Derbi futbolun bayramıdır... Keyiftir, heyecandır, özlenendir... Büyüklere korku filmi gibi gerilimle keyfin harman olduğu seyirliktir, çocuklar için sokakta oynamakla lunaparka gitmek arasındaki farktır.
Yaş, cinsiyet fark etmez; herkes bir şeyler alır ilgisi, sevgisi, tutkusuyla orantılı.
Ama takımlar için mesleki bir sınavdır ve en ciddi olaylardan biridir...
Bu derbi çok daha ciddi...
Bakmayın; medya tansiyon yükselmesin diye teknik-taktik gözlüğüyle bakıyor ama hem Fenerbahçe hem de Galatasaray için “nefes” gibi bu derbi...
Biri alacak nefesi, diğerininki tükenecek.

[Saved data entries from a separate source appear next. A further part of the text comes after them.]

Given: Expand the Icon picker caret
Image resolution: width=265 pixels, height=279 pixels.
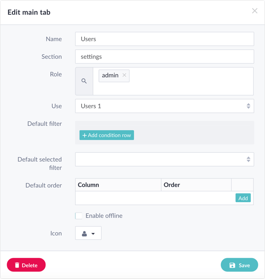Looking at the screenshot, I should click(x=93, y=234).
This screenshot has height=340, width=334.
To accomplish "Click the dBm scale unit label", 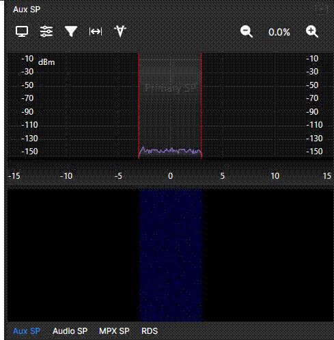I will click(46, 62).
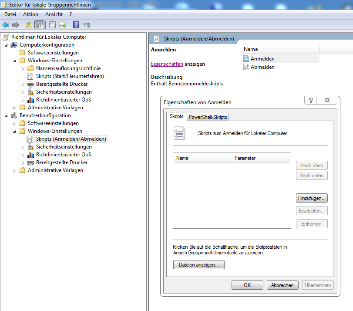The height and width of the screenshot is (311, 353).
Task: Click the Properties toolbar icon
Action: click(x=53, y=25)
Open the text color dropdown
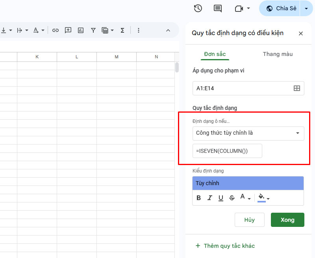 (245, 198)
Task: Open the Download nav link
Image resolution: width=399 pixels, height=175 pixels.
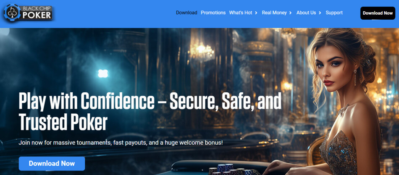Action: (186, 13)
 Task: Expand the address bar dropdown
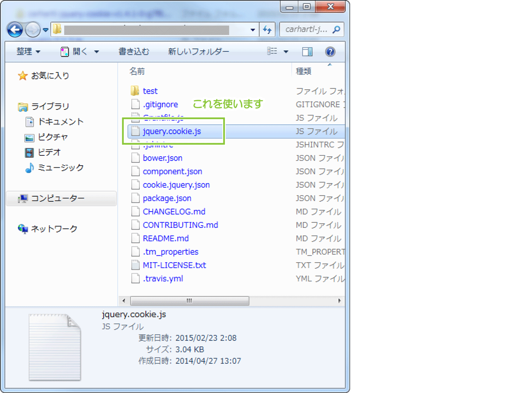pos(253,29)
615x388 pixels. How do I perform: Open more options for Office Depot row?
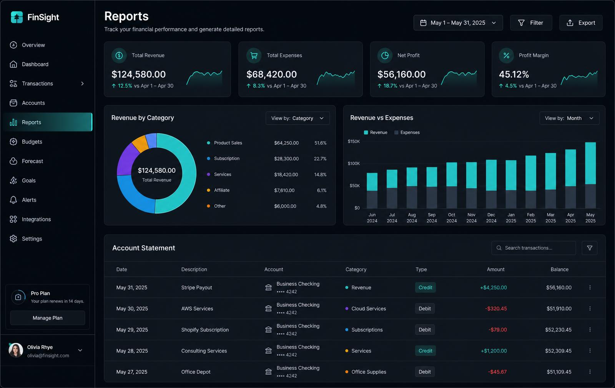coord(590,372)
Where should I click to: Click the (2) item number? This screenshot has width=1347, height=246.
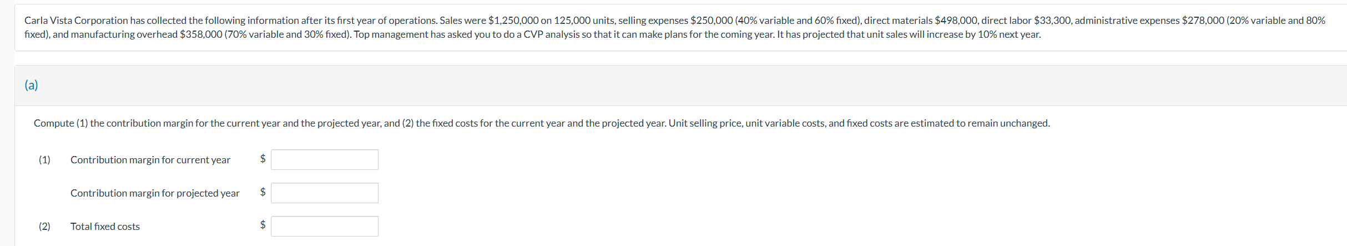click(44, 227)
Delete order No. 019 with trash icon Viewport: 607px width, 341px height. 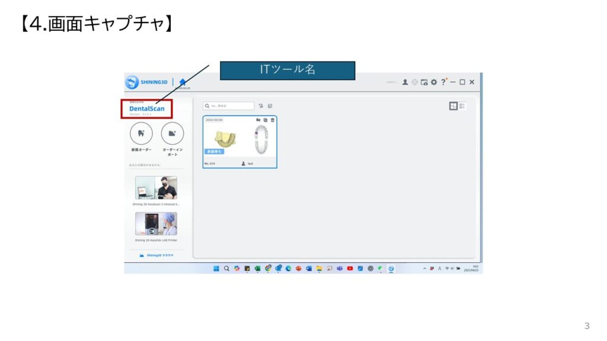pos(273,120)
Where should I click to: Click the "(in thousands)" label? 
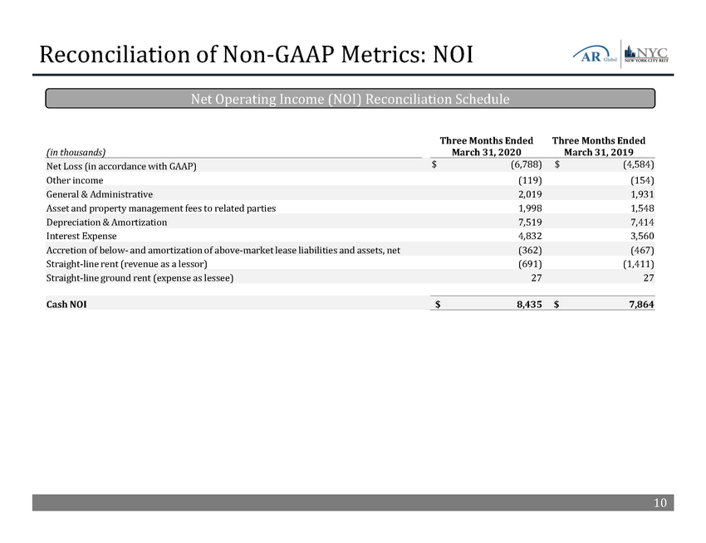tap(76, 153)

Futbolcuyu, hocayı, yönetimi aşan kulüplerin tarihinden ekonomisine kadar her konuda etkileşimi olan bir doksan dakika bekliyor tarihi kulüplerimizi.
Neden mi?..
FENERBAHÇELİ İÇİN
Futbol bir yarışsa, en az yarısı Galatasaray’ladır Fenerbahçeli için… Onu yenmek, onu geçmek futbolun özünden, oyundan, sahadan keyif almayı kat kat aşar.

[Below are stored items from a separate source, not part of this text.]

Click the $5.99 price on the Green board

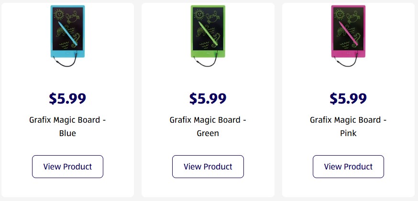pos(208,98)
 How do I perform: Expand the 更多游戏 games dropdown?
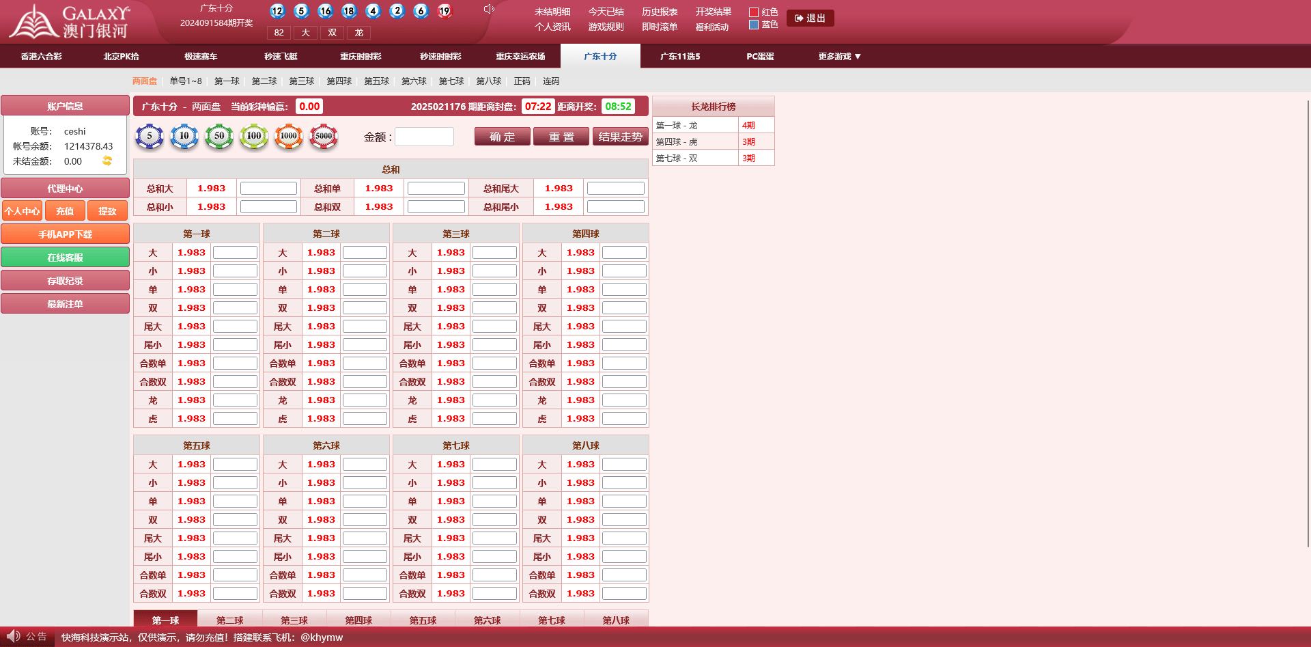(839, 57)
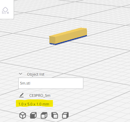The width and height of the screenshot is (130, 122).
Task: Switch to the 3D perspective view cube
Action: [x=23, y=115]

Lakin Fenerbahçeli heyecandan çok endişeli... Uzun zamandır cepten yiyor çünkü... Galatasaray’dan geri düşmese de önde olduğu kulvarları kaybediyor tek tek.
Hatta Yıldız hesabında somut bir durum var ortada. Şampiyonluk sayısındaki üstünlüğü rakibe kaptırdı Fenerbahçeli. Soruyor; sıradaki ne?
Nelerdi Fenerbahçe’nin iftihar ettiği Galatasaray üstünlükleri?
En modern stadı yaptırmış, uzak ara fark atmıştı... Aynısı Galatasaray’da da var artık.
Fenerbahçe’nin mali yapısı Galatasaray’dan daha iyi, borçları daha azdı... Florya-Riva ile tersine dönmek üzere hesap.
Fenerbahçe en azından transfer ayı şampiyonu olarak başlardı her sezona; o da geride kaldı.
Fenerbahçe taraftarı daha çok ve daha organize diye bir şehir efsanesi vardı... Rakibin tribünleri daha kalabalık artık.
Bir tek “istatistik zaferi” var şimdi Fenerbahçe’nin elinde:
20. asırdan beri sahasında yenilmemiş Galatasaray’a!..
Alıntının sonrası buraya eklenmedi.